(Exercise instructions) The result should be the line with "Instruction: Grab the drag handle of Series" followed by every remaining line of the entries, each reproduced exactly, with nothing else.
◇ ◇ ◇
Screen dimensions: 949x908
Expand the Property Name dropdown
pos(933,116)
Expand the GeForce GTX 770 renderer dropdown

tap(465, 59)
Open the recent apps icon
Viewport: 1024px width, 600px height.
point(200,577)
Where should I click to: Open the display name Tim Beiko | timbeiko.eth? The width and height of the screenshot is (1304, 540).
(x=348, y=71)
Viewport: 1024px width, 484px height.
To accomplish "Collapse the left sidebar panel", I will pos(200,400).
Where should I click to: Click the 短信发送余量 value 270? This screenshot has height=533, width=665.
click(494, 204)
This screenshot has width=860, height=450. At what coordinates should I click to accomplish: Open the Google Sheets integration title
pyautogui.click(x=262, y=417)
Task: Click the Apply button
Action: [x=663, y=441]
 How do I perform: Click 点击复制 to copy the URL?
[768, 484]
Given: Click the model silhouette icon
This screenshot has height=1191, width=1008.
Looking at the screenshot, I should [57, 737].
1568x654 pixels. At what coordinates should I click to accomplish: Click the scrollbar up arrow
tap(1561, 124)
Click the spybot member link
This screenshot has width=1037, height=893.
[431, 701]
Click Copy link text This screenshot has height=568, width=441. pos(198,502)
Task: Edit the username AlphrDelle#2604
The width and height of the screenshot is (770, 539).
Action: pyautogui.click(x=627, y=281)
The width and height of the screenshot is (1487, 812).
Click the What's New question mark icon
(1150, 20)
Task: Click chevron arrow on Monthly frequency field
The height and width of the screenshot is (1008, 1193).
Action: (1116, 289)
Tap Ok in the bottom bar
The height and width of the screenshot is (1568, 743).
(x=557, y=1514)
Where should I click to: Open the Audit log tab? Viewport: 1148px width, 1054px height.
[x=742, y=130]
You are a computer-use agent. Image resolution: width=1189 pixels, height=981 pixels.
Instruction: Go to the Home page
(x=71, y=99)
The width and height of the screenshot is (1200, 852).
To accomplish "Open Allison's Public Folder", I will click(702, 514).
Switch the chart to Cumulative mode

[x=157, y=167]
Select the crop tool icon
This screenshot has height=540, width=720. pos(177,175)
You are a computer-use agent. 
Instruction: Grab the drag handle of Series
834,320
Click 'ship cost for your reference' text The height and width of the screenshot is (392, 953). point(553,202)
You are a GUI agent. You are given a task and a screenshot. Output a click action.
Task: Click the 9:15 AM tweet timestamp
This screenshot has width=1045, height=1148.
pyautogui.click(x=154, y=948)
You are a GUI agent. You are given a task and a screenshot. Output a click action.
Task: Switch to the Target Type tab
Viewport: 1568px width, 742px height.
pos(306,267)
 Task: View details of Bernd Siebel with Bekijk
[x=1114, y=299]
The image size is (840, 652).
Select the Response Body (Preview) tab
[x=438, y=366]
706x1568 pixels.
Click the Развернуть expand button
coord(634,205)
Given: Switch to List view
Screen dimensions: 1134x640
◇ ◇ ◇
(Output of the task)
Instruction: Grab the drag handle of Series
834,320
Click 'ship cost for your reference' text The height and width of the screenshot is (392, 953). point(553,202)
You are a GUI agent. You are given a task and a screenshot. Output a click action.
Task: Click the 9:15 AM tweet timestamp
This screenshot has width=1045, height=1148.
pyautogui.click(x=154, y=948)
You are a GUI agent. You are given a task and a screenshot. Output a click action.
Task: Switch to the Target Type tab
Viewport: 1568px width, 742px height.
pos(306,267)
 Task: View details of Bernd Siebel with Bekijk
[x=1114, y=299]
The image size is (840, 652).
Select the Response Body (Preview) tab
[x=438, y=366]
706x1568 pixels.
Click the Развернуть expand button
coord(634,205)
Given: Switch to List view
Screen dimensions: 1134x640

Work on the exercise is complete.